I wrote this earlier in the year but for one reason or another never posted it.
I was at the excellent ORGCon yesterday. I was speaking about open data in my capacity as Technical Director at the Open Data Institute but I stayed for the rest of the conference in my capacity as an interested UK citizen. It is in the latter capacity that I write this.
When my 9-year-old daughter asked me what ORGCon was about, I explained that it was about the rights that we have when we are online. With the recent revelations about Prism in my mind, I asked her what she thought about people being able to read the emails or listen in on the Skype chats of people they thought might do harm.
She replied that she thought it was good, that it made her feel safe to think that the communications of “cyber bullies” (these are the most concerning “bad people” she thinks of) would be watched (and, presumably, punished if they were caught bullying).
From recent conversations I’ve had, this feels like a common reaction. I’d venture that you don’t need much technical knowledge or much paranoia to believe, when you stop and think about it, that the NSA and GCHQ can get access to much of our online communication. We shrug because we assume that the people they will want to listen in on are the baddies. And if it helps to stop those baddies doing bad things, so what?
In his opening keynote, Tim Wu talked about the need for us to have a visceral sense of our online rights — of our ownership of our data, of our privacy — in order to protect those rights.
Reflecting on my daughter, I’m struck that she does have a visceral sense of privacy, but it is not about privacy from the (benevolent, protecting) state. It is privacy from her (nosy, interfering) sister.
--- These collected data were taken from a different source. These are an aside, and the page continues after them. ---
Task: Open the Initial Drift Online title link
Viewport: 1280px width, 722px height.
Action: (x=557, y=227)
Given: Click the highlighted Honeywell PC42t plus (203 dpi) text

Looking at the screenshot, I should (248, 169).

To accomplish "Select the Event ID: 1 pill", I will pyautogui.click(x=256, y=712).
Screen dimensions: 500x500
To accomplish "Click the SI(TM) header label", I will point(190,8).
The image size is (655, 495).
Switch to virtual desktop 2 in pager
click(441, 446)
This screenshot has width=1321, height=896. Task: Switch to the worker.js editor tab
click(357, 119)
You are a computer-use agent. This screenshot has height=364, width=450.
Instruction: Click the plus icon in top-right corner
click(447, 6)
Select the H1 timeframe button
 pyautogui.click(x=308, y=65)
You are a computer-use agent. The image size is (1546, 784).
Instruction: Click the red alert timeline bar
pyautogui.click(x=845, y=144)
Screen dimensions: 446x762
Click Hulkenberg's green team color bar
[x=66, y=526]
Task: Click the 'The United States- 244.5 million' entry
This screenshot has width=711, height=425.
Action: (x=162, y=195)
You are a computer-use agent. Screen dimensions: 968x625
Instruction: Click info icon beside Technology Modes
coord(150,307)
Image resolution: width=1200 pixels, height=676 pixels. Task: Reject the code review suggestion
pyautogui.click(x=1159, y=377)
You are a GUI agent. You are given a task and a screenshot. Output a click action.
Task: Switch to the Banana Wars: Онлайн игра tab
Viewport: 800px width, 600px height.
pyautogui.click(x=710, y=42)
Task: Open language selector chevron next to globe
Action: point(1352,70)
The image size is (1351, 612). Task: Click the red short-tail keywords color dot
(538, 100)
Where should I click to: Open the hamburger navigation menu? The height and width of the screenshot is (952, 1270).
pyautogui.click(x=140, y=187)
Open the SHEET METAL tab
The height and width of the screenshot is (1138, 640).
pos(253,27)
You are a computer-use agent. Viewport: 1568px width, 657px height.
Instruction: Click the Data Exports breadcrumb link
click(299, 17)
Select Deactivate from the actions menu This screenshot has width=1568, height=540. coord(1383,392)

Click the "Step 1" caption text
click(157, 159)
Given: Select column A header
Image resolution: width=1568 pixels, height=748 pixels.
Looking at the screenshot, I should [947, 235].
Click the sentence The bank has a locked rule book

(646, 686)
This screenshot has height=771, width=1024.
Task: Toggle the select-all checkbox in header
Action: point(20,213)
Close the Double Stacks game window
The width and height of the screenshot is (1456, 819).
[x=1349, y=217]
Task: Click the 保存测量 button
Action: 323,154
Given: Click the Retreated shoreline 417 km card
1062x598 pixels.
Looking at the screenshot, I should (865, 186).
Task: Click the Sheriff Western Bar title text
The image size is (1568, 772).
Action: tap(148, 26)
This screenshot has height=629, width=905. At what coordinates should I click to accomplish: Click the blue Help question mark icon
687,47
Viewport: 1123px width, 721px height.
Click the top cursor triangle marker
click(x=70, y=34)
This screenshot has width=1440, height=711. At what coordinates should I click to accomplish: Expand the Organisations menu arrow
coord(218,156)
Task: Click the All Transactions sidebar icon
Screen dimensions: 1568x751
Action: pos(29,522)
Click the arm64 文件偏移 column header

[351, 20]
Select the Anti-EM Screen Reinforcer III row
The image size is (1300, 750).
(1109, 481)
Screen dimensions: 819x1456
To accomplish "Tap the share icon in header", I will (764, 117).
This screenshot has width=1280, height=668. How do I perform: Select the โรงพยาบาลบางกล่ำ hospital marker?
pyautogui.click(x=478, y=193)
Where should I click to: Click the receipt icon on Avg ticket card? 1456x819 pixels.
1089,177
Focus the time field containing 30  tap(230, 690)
And I feel the same. I don’t have a visceral reaction to the NSA or GCHQ having access to my online (private) communication, but I certainly have that reaction when I think about it being seen by my coworkers, my friends, my family. This isn’t because of anything in particular that I’m worried about being discovered, just because I’d prefer to have some control over what I expose to the people with whom I interact most.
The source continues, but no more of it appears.